• About this task: For each line below that includes the string "Server", show the whole line.

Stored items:

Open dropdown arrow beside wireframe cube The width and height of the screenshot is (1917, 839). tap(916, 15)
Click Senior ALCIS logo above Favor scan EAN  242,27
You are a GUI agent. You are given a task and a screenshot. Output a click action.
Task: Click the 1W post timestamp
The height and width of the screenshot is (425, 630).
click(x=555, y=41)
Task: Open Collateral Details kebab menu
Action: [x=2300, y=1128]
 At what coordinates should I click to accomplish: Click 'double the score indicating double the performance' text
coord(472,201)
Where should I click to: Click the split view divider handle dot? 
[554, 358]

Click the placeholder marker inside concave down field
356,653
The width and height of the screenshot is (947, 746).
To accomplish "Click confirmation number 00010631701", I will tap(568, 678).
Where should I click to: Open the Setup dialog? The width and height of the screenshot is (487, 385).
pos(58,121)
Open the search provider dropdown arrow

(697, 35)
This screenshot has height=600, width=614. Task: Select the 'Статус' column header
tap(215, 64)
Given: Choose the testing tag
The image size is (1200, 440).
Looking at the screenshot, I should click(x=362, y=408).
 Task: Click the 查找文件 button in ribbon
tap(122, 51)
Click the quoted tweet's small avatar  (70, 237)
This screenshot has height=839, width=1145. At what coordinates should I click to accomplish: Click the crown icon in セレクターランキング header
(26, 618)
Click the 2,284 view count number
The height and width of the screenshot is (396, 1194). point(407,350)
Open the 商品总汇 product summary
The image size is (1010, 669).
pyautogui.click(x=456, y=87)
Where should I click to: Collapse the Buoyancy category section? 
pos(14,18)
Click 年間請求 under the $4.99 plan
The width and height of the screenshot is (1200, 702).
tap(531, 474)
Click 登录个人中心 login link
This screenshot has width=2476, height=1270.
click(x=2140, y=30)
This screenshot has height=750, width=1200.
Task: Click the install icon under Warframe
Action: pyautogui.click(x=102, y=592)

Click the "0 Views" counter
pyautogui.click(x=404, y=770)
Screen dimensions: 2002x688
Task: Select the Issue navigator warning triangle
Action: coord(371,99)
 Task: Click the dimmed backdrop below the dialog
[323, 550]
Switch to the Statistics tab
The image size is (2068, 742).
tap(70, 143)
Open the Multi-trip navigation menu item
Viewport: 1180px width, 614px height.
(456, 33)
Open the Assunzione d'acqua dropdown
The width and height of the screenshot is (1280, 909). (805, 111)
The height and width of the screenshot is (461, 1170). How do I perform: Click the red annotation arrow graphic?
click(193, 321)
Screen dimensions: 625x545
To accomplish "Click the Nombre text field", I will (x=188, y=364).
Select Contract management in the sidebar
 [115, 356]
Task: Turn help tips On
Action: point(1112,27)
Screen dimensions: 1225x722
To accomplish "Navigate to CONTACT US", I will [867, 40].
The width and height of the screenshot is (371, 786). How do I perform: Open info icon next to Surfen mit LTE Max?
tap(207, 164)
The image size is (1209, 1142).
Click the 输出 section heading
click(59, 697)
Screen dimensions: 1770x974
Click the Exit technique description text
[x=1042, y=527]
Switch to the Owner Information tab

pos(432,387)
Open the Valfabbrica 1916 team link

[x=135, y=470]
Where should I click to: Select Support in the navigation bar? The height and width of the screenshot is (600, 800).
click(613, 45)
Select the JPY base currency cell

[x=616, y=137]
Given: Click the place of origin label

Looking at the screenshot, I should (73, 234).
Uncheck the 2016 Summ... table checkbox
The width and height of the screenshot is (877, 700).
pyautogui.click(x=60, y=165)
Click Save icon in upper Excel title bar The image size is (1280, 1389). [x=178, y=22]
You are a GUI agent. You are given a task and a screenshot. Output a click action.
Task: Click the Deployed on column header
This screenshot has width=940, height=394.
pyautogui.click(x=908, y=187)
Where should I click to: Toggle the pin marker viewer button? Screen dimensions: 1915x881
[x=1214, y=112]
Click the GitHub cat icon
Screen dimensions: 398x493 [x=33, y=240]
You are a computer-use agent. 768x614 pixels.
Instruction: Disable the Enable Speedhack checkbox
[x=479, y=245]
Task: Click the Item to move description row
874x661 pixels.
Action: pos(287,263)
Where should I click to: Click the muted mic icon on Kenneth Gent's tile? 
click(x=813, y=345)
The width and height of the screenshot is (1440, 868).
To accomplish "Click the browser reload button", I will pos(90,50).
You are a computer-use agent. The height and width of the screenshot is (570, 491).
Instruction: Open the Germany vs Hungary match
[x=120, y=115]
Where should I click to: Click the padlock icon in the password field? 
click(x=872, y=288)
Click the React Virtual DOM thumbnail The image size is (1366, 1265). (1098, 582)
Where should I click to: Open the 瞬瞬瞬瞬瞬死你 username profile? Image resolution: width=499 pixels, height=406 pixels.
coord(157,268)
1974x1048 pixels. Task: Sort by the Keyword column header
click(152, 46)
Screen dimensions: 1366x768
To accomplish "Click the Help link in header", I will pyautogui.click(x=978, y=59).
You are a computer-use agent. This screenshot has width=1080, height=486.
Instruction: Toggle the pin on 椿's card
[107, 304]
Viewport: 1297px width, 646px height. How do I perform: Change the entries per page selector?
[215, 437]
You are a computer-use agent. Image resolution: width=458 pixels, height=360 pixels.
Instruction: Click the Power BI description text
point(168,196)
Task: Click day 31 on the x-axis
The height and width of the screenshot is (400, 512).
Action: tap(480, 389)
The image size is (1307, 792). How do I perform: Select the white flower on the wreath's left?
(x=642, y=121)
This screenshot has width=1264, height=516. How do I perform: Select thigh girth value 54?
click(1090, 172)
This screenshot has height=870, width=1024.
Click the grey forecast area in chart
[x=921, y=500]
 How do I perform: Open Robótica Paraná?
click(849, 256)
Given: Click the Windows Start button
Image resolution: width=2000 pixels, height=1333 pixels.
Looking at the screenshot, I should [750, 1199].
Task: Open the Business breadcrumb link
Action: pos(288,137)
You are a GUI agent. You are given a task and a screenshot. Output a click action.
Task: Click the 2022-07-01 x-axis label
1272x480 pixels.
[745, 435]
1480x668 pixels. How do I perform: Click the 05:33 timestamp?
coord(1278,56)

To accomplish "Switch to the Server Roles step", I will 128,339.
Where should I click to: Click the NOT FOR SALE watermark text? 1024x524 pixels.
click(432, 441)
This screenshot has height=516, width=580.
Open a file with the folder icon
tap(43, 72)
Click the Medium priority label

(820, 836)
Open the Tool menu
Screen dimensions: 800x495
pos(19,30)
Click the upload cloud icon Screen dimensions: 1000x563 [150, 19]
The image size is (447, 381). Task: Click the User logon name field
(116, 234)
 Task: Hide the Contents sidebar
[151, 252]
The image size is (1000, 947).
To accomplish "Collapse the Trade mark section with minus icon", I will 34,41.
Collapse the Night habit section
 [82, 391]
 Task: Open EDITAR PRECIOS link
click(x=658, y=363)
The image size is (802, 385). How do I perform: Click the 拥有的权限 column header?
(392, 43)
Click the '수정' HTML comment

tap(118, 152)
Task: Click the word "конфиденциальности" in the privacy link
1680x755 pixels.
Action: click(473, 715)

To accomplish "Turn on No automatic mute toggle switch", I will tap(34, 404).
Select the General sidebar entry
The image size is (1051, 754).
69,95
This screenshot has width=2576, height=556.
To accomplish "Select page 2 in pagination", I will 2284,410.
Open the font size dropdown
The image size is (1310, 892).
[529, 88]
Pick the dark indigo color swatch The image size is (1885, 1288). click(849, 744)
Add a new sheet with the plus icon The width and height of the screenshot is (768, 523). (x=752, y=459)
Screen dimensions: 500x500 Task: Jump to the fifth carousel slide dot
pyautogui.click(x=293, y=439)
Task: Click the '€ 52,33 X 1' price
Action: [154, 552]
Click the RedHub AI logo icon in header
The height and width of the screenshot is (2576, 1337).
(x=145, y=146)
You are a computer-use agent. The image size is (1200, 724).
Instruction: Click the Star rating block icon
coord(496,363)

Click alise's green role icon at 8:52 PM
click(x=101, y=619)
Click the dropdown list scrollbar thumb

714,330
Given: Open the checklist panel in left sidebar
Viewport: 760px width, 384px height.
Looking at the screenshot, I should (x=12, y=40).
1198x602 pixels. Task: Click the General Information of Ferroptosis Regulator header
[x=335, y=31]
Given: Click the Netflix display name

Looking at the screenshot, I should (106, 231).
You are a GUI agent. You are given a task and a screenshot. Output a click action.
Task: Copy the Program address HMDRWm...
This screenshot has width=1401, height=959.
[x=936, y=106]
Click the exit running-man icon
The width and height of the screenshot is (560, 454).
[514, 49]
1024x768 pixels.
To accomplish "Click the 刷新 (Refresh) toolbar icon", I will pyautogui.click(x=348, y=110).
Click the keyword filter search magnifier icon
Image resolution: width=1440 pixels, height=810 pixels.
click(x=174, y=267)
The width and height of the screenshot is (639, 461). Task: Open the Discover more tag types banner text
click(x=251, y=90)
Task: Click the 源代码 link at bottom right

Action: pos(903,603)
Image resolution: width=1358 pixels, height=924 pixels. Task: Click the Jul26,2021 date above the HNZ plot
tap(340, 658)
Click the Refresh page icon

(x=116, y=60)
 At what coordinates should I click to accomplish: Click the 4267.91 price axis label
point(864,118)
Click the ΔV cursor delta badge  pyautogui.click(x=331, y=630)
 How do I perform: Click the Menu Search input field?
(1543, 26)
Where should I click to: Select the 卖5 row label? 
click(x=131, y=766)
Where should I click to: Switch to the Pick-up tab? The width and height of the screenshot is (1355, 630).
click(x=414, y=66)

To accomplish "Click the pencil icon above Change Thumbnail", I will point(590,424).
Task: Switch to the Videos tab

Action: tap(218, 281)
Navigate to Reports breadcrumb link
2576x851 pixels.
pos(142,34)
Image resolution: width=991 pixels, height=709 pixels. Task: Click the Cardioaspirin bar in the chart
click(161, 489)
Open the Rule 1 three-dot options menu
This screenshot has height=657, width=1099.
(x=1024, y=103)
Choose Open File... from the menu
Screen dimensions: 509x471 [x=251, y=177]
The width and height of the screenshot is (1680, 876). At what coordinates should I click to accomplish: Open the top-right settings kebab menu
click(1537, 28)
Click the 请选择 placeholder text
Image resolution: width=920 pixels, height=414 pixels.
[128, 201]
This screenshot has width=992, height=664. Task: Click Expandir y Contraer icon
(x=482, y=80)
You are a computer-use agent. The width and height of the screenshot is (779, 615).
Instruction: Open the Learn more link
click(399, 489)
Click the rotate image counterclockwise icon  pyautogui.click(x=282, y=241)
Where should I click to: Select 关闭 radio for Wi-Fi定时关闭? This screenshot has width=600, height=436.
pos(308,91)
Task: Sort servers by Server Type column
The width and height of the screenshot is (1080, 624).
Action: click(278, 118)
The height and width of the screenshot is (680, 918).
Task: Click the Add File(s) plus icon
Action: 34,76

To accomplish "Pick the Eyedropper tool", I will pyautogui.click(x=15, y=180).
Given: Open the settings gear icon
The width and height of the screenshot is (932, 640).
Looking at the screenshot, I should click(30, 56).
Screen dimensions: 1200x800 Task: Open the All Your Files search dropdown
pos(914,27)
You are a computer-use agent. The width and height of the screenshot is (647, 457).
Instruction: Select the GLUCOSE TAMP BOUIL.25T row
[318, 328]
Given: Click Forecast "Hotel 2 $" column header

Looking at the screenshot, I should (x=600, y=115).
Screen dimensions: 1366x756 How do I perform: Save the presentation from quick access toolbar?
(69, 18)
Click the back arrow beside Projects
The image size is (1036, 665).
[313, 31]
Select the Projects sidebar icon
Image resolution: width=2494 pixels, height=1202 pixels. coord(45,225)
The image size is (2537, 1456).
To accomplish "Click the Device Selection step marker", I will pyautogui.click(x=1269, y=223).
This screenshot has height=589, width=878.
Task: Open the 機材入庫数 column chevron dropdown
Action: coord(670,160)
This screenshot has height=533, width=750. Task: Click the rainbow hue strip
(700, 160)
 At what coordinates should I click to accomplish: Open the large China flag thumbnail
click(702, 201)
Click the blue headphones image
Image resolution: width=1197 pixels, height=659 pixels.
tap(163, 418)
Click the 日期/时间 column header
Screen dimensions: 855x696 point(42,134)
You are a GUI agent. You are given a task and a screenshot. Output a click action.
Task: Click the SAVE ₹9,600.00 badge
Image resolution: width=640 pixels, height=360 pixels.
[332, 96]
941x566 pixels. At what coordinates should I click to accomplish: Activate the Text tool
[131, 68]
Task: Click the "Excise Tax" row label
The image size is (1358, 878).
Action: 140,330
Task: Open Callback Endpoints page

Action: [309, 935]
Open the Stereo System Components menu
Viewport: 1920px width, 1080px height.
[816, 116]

• Problem solution:
To accomplish "Switch to the Server Roles step", I will 128,339.
Task: Sort servers by Server Type column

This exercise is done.